Les raisons de ne pas s’en réjouir trop vite portent sur le coût de la découverte de nouveaux traitements, notamment pour les maladies rares, sur la sensibilité culturelle qui fait du bien-être un droit dont devrait se charger la collectivité, et, massivement, sur le vieillissement de la population. (En France la moitié des dépenses de santé relève de la dernière année de vie; ce qui fait dire à un humoriste cynique que l’on diminuerait de moitié ces dépenses si l’on euthanasiait les patients un an avant leur mort !)

Comme tous les responsables le soulignent, l’effort de maîtrise des dépenses doit donc se poursuivre. La prévention est mise à l’honneur, puisque, tout compte fait, elle coûte moins cher que le traitement des maladies déclarées. Du coup, l’éducation et la sens d’une attention préventive devient primordiale. «La santé est un état précaire qui ne laisse présager rien de bon» disait le docteur Knock qui ajoutait que «tout homme en bonne santé est un malade qui s’ignore». Sans aller jusqu’à ces extrêmes qui relève du vaudeville, il reste vrai que l’information et l’anticipation sont le fondement de la prévention.

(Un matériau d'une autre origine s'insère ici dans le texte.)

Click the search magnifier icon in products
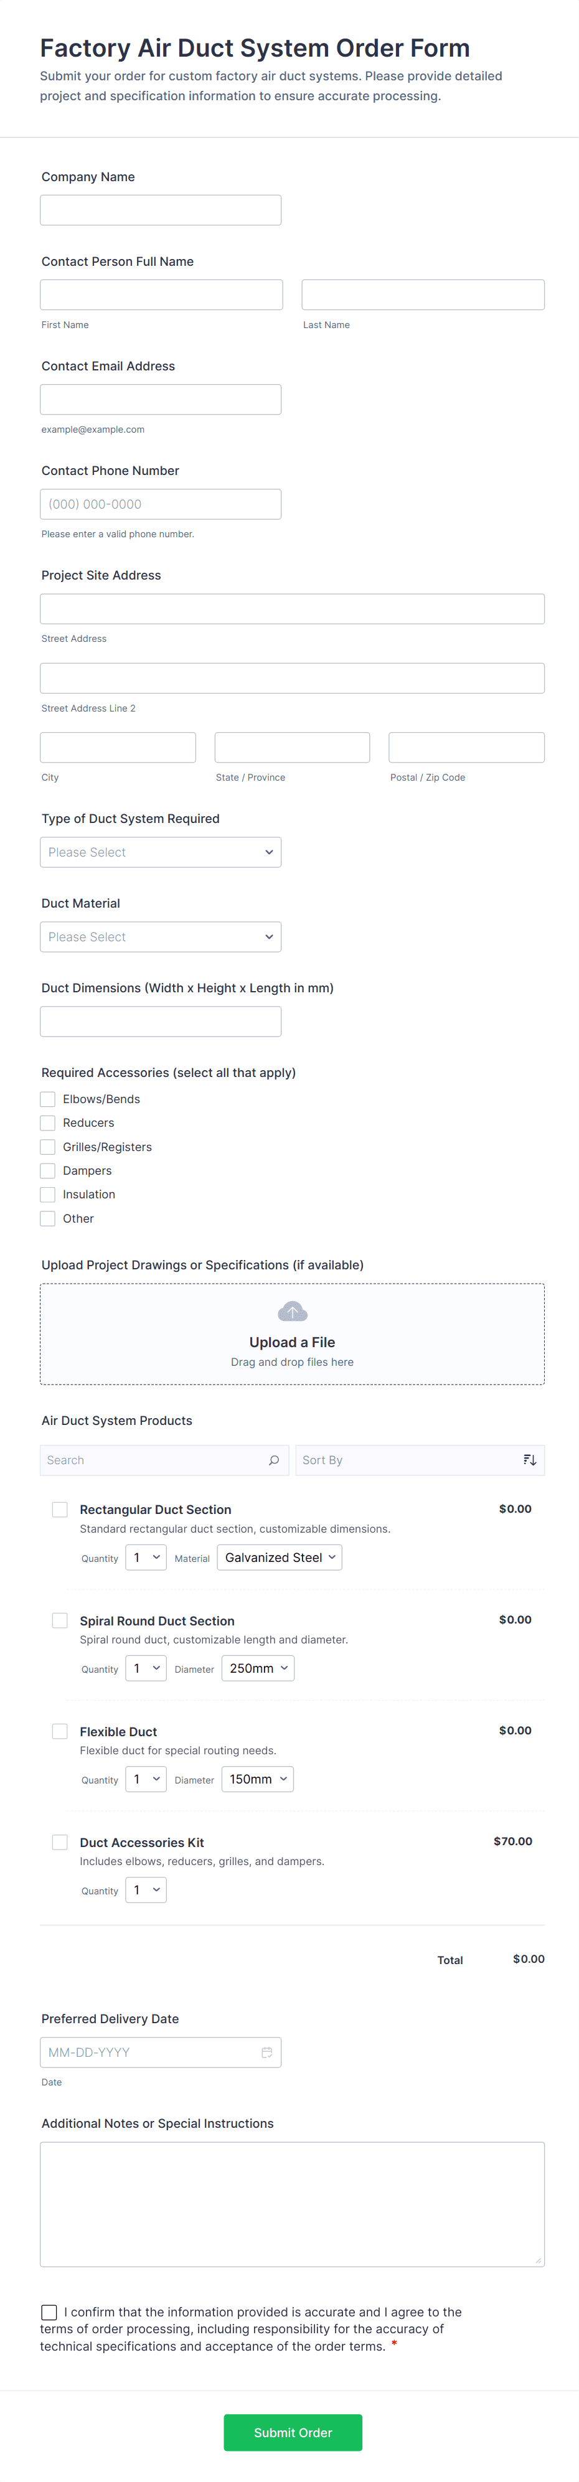click(274, 1460)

Tout cela est bien banal, et connu de tous. J’ajoute un sou dans la musique en épinglant la pointe de la diatribe chaque année récurrente. Le coût. La hausse des primes maladies donne un chiffre qui pèse de plus en plus lourd sur le revenu disponible des ménages, notamment celui de la classe moyenne des salariés (car la hausse de la prime est généralement supérieure à la hausse moyenne des salaires). La question éthique à se poser -ici comme face à tous les dilemmes éthiques- est la suivante: la contrepartie attendue vaut-elle le coût? La réponse spontanée est bien sûr négative; car s’applique ici, comme partout, l’adage selon lequel tout bienfait est vite assimilé comme un acquis, toute amputation de revenu ou de patrimoine laisse des traces indélébiles. Cependant, en termes de bien-être comme de durée de vie, les acquis de la santé expliquent largement, me semble-t-il, le coût des primes maladies. Ce qui ne justifie en rien le gaspillage -qui est pire que le vol, disait ma grand’mère-.

Reste la fatalité. «La hausse des primes n’est pas une fatalité.» Martin Buber disait que la seule chose fatale à l’humanité, c’est de croire à la fatalité. La hausse des primes n’est pas une fatalité. Certes! Mais elle est compréhensible; et il faut qu’elle le reste.